Jesus corrige João. Ele não veio para
impôr medo e anunciar ameaças aos pecadores e às pessoas “perdi-das”. Ele veio
a este mundo para aliviar o “sofrimento humano”, para incluir quem estava
excluído, para ativar a dignidade dos mais carentes, para abrir um horizonte de
esperança a todos...
Dito isto, com facilidade compreendemos
onde,
em quê e como encontramos e vivemos o centro mesmo do Evangelho. O
decisivo e determinante, na Igreja e na vida cristã, não é a doutrina, nem as
práticas religiosas que alimentam a culpa doentia, nem o legalismo estéril, nem
o ritualismo que afasta da vida... Há algo que é mais simples, mais claro e que
está ao alcance de todos, a saber: o central e determinante da vida cristã é o
compromisso contra todo tipo de sofrimento e contra tudo aquilo que exclui e
gera desumanização.
Dito de outra maneira: seguir Jesus é contagiar vida plena e felicidade aos outros. Tanto mais, quanto mais limitadas e desamparadas são as pessoas com as quais convivemos. Somente o “projeto com vida”, que Jesus traçou em seu Evangelho, é a luz e a esperança que tanto aspiramos.
O Advento nos revela que a mística cristã
é uma mística de olhos e ouvidos
compassivamente abertos. Temos de aguçar a vista e afinar os ouvidos para
sermos capazes de contemplar as obras de Deus em favor da vida, que se
visibilizam na história da humanidade, sobretudo entre os mais pobres e
excluídos.
Este tempo
que vivemos e este lugar no qual estamos imersos, requer de nós novos olhos e
novos ouvidos para facilitar a convivência, a transformação social e aceitar a
nova visão da existência humana.
É preciso sair dos sentidos estreitos, auto-referentes e centrados em nós mesmos..., para os sentidos contemplativos, oblativos, capazes de nos deixar impactar pela realidade e entrar em sintonia com ela, vibrando e nos alegrando com as surpresas que daí brotam.

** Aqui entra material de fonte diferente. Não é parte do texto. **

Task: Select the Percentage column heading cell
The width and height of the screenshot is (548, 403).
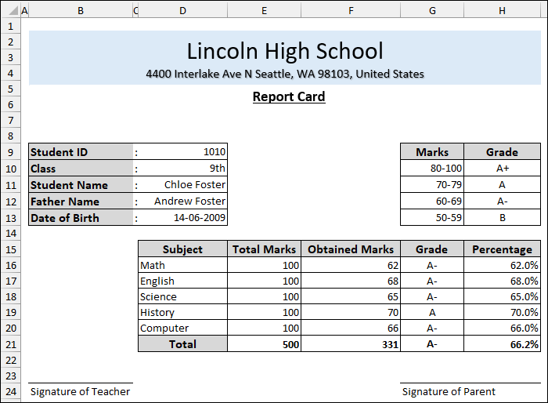Action: coord(502,249)
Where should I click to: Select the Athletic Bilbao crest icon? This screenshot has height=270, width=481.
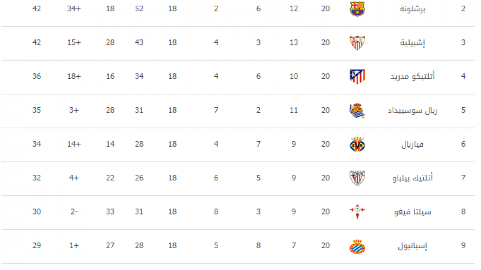[x=357, y=178]
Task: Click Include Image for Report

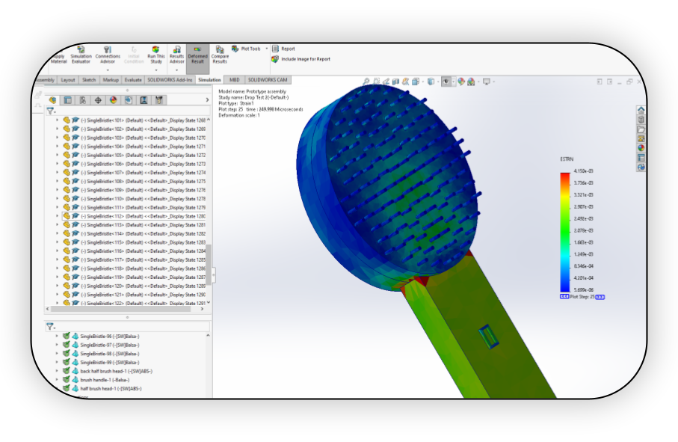Action: click(x=301, y=59)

O tempo do Advento chega ao mais profundo,
transforma nosso coração e nossos sentidos, e nos leva a um mundo novo de
possibilidades inéditas, descobre e revela o melhor em cada um de nós. Quem se
unifica e se dilata em seus sentidos, encontra seu verdadeiro rosto, porque a
beleza do rosto é “epifania da pessoa”. O verdadeiro rosto deixa transparecer o
coração quando este é carregado de compaixão.
O olhar de
Jesus é reflexo do olhar do Pai, pois Ele se fixa sobretudo nas pessoas concretas
e, com particular atenção, nos mais pobres e necessitados, aqueles que eram “invisíveis”
para a sociedade de seu tempo: os enfermos, as viúvas, as crianças, o
estrangeiro...
Estamos
vivendo um tempo litúrgico privilegiado onde o trato íntimo com o Senhor nos
transforma, nos inspira a assumir suas atitudes profundas e a “cristificar
nossos sentidos”, para segui-Lo em sua encarnação no nosso mundo.
Através
dos nossos sentidos, o modo de ser e
de agir de Jesus entra em nossa intimidade e, por meio deles respondemos também
à realidade de um modo novo.
A contemplação do mundo da dor e das sombras de nossa realidade implica uma compreensão responsável que olha, escuta, sente, se encarna e se encarrega das realidades de sofrimento. É uma contemplação que nos enraíza na realidade da exclusão para descobrir como o rosto ferido e maltratado de nosso Deus se transforma em narrações de resistência e esperança para seu povo.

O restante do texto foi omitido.